Insomma, prodezze a non finire ma ora i riflettori si spostano sui play-off, un cammino che porterà alle sospirate World Series. Si parte con le wild-card, che regaleranno subito fuochi d’artificio con la supersfida Yankees-Red Sox. Ma andiamo per ordine ad analizzare i verdetti. Partendo dall’American League, onore a Toronto, che ha vinto una East Division super competitiva precedendo proprio New York e Boston, la cui vincente ritroverà in semifinale. Avanti dall’inizio alla fine, i Blue Jays hanno respinto l’assalto degli Yankees chiudendo con lo stesso bilancio finale e precedendoli in virtù degli scontri diretti. Bene anche i Red Sox, che nella seconda parte di stagione hanno trovato la quadra sul monte mettendo in campo il solito cuore che ne ha fatto la squadra con più vittorie walk-off delle Major. Deludenti invece Rays e soprattutto Orioles, incapaci di confermarsi al top. Nella Central, Detroit ha rischiato di buttare al vento cinque mesi di dominio con un settembre sciagurato, tanto da perdere la division a favore della super rimonta di Cleveland, ma non i play-off, in cui dovrà affrontare proprio gli Indians. Buona stagione per i Royals, frenati dagli infortuni sul monte, mentre Chicago e Minnesota non sono mai stati in corsa. A Ovest torna a vincere Seattle dopo quasi 25 anni, mentre Houston si butta via con cinque sconfitte consecutive nel momento decisivo (tre proprio contro i Mariners) e resta fuori dai play-off dopo otto partecipazioni di fila. Alti e bassi per Texas, mentre Angels e Athletics, momentaneamente parcheggiati a Sacramento, chiudono in negativo.
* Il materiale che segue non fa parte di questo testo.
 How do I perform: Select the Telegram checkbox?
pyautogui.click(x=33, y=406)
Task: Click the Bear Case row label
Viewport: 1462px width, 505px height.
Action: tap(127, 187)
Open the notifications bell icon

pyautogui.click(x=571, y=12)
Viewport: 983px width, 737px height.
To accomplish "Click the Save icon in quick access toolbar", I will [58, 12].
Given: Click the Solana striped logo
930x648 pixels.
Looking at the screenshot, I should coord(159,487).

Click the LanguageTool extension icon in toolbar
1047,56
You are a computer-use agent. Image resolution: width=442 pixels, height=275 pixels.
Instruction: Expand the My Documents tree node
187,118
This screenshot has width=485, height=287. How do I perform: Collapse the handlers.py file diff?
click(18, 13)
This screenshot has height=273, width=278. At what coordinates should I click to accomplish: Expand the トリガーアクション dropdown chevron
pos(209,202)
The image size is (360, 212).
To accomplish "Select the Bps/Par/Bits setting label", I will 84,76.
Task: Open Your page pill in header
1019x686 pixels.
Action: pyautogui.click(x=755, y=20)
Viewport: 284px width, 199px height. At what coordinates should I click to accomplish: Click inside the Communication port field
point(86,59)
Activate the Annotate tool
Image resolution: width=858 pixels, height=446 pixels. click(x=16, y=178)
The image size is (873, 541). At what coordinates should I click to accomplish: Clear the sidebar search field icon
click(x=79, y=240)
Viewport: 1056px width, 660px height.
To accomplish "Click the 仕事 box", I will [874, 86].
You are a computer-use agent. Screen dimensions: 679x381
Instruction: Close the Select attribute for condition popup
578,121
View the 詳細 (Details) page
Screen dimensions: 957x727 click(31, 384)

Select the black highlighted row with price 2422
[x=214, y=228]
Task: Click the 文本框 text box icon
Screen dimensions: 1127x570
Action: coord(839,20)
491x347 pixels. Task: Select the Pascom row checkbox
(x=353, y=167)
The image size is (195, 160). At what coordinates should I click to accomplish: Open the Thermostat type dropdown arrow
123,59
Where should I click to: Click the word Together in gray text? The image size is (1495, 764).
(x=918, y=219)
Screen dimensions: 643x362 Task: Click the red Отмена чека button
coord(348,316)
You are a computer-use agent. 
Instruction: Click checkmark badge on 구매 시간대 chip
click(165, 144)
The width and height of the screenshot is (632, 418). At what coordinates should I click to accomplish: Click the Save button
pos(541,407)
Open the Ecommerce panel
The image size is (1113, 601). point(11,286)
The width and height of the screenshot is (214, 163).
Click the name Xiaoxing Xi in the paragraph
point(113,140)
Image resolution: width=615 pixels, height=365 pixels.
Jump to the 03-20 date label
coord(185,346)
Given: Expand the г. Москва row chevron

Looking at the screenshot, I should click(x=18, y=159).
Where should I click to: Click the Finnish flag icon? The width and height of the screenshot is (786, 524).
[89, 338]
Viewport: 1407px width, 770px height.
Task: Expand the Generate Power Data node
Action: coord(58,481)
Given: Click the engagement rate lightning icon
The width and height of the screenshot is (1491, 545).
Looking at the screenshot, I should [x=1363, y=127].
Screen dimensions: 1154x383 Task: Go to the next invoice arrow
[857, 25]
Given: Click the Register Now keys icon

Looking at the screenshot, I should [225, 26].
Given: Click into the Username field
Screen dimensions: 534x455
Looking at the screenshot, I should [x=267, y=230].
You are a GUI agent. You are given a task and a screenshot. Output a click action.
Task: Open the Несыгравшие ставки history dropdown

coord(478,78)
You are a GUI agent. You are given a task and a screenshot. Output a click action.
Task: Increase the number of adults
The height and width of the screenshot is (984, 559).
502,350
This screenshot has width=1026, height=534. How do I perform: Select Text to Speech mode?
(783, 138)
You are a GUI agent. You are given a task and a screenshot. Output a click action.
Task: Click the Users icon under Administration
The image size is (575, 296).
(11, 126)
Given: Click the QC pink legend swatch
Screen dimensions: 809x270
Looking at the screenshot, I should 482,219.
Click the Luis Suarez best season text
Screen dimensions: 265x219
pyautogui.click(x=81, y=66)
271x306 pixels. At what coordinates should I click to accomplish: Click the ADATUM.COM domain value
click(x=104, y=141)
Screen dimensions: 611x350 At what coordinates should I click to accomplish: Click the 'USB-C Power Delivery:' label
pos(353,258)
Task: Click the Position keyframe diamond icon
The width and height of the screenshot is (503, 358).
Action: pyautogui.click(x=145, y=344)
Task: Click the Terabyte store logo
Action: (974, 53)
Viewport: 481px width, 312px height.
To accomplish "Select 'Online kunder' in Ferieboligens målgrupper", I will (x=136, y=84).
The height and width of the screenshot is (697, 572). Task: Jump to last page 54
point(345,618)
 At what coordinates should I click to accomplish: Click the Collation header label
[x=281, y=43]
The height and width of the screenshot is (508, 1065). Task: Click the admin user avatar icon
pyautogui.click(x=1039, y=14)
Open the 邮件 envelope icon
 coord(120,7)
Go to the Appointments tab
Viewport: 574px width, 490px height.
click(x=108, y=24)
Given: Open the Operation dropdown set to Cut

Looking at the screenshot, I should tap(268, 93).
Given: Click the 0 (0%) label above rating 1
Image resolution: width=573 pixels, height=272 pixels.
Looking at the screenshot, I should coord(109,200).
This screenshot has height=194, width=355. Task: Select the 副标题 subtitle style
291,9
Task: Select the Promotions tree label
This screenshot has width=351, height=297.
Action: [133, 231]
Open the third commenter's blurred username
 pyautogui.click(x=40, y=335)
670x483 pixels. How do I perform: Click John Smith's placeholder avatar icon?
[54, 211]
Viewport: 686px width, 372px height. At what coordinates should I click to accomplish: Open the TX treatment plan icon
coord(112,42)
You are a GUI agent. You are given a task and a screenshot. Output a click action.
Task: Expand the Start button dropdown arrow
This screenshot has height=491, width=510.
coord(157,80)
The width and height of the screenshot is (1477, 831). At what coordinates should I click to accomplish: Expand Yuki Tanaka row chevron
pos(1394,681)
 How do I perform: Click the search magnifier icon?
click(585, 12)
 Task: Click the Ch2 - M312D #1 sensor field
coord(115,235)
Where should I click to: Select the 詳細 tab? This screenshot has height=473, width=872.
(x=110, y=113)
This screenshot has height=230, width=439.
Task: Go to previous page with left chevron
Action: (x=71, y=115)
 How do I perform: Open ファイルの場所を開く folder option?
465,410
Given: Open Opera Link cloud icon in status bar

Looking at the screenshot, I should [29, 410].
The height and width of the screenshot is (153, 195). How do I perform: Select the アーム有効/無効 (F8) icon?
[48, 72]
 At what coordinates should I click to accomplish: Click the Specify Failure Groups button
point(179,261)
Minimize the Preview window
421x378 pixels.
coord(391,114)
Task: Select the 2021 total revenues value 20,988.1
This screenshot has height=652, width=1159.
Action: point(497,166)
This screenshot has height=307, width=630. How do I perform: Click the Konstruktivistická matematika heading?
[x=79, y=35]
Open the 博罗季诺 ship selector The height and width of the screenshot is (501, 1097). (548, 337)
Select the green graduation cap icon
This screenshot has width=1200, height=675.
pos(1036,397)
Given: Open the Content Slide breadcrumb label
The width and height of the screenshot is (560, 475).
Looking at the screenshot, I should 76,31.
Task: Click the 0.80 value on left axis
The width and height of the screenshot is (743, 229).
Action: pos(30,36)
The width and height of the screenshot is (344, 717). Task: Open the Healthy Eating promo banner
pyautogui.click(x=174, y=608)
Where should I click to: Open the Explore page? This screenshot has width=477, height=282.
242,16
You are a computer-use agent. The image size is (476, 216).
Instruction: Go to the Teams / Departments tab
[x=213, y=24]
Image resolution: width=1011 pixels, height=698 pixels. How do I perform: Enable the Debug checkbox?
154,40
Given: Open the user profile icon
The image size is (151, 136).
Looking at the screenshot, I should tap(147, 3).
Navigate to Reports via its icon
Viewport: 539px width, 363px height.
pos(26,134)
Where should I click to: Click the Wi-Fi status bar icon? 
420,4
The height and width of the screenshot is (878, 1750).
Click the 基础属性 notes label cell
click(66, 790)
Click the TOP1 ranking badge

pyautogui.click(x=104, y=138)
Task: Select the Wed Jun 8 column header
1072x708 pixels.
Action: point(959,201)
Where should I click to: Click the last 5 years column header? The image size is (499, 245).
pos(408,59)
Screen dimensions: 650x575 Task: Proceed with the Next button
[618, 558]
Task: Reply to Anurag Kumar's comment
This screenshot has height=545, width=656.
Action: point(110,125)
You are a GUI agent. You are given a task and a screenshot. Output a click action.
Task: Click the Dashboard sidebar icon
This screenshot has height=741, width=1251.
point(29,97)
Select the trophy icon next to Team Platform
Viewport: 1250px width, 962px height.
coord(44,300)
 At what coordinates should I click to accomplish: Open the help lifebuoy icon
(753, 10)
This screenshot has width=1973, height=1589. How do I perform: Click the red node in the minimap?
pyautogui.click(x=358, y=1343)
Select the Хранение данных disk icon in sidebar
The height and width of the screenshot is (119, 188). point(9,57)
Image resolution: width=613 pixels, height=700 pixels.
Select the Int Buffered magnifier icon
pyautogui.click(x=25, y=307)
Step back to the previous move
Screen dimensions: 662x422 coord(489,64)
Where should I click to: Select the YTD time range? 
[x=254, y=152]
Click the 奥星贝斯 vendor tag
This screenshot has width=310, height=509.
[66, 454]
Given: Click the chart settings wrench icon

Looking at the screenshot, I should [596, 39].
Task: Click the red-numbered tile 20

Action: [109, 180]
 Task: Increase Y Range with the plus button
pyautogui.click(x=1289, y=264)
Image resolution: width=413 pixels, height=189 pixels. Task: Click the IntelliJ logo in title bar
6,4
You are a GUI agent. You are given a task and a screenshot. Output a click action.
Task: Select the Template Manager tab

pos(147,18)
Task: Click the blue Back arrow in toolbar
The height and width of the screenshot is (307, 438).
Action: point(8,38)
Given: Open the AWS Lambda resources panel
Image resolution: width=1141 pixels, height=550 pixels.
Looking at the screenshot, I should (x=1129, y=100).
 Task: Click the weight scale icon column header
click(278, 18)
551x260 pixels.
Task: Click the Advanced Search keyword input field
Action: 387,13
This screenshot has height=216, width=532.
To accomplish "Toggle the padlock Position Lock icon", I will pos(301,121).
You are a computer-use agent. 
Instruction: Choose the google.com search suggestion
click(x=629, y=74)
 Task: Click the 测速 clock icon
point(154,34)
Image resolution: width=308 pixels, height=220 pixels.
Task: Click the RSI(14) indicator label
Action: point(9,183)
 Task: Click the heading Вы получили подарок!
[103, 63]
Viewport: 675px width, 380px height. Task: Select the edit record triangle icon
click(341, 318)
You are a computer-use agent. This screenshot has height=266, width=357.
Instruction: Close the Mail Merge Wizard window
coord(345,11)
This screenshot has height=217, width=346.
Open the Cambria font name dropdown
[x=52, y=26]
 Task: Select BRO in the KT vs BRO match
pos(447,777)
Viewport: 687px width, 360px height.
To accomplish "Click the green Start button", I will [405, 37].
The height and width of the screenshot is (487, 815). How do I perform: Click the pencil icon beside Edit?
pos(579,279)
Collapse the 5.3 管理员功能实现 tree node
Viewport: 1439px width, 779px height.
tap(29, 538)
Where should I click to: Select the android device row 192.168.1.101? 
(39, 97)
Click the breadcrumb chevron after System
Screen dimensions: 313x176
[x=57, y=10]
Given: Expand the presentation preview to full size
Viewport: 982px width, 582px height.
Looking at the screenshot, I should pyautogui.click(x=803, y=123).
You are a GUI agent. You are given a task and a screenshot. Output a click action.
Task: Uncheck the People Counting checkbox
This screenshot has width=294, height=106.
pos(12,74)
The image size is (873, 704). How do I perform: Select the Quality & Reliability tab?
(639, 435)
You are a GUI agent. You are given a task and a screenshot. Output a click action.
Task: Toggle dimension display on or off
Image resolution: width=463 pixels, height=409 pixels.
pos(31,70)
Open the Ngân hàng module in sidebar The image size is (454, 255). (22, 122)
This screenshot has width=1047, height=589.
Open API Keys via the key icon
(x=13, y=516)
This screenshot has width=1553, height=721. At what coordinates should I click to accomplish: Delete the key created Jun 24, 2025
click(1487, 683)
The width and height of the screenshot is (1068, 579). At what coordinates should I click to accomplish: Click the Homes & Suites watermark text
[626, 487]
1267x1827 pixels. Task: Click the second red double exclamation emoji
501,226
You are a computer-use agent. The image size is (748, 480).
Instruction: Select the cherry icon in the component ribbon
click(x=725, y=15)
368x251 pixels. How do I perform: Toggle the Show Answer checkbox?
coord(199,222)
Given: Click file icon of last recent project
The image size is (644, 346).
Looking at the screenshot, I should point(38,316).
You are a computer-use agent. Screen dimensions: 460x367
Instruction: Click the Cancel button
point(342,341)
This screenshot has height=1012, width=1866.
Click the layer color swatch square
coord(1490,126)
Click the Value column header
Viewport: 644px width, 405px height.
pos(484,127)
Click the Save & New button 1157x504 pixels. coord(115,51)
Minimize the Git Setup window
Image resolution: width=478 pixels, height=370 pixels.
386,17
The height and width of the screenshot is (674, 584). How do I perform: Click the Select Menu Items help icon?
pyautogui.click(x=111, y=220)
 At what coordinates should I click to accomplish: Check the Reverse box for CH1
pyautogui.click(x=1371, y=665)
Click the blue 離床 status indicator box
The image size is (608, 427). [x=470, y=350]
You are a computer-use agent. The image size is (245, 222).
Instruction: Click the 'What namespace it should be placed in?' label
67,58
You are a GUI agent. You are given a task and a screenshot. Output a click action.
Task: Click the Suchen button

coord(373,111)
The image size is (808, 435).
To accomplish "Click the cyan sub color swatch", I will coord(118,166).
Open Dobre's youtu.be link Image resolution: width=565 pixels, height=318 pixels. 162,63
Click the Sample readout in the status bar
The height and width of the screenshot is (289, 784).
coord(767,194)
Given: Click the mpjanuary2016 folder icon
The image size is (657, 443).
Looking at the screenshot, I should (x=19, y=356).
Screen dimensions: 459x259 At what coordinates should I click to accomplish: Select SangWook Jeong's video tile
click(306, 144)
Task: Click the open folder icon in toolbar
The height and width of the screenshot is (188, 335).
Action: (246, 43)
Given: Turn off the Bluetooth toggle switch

Passando alla National, a Est domina ancora una volta Philadelphia, mentre i Mets si confermano la delusione dell’anno buttando al vento una postseason sempre in mano per cinque mesi e mezzo. Problemi sul monte, difesa rivedibile, l’altra faccia di New York crolla sotto lo striscione: emblematica la sconfitta finale a Miami senza segnare punti, quando sarebbe bastato solo vincere. Male anche Atlanta, tradita dai lanciatori e finita anche sotto i positivi Marlins, mentre per Washington è una stagione da dimenticare. Central sempre super competitiva: Milwaukee vince alla grande la division, Chicago si qualifica brillantemente, Cincinnati è la sorpresona, con una super rimonta finale e un pizzico di fortuna (vero Mets?). A Ovest ennesimo successo di Los Angeles, con San Diego degna rivale e pronta a dire la sua nei play-off. Discreta stagione per San Francisco e Arizona, mentre Colorado è di gran lunga la squadra peggiore (119 sconfitte e la miseria di 43 vittorie).
Si parte dunque con le wild-card al meglio delle tre partite: il top è Yankees-Red Sox con New York favorita ma Boston che può crederci in virtù del 9-4 in regular season con un bel 5-2 nel Bronx. La vincente sfiderà Toronto. Derby Central, poi, tra Cleveland e Detroit, che per scontri diretti (8-5) e soprattutto inerzia farebbe preferire gli Indians. Ad aspettare la vincente c’è Seattle. Nella National la supersfida senza pronostico è Chicago-San Diego, pari in tutto in regular season: si gioca a Wrigley Field, possibile chiave vincente per i Cubs (ma 51%-49%). Spettatrice interessata Milwaukee. Difficile pensare che Cincinnati possa eliminare i campioni uscenti di Los Angeles (5-1 e 30-15 gli scontri diretti) ma è chiaro che nei play-off niente è impossibile. Magari ci spera Philadelphia…
Il copione è sempre lo stesso: popcorn, divano e parola d’ordine spettacolo. Godiamocelo!!!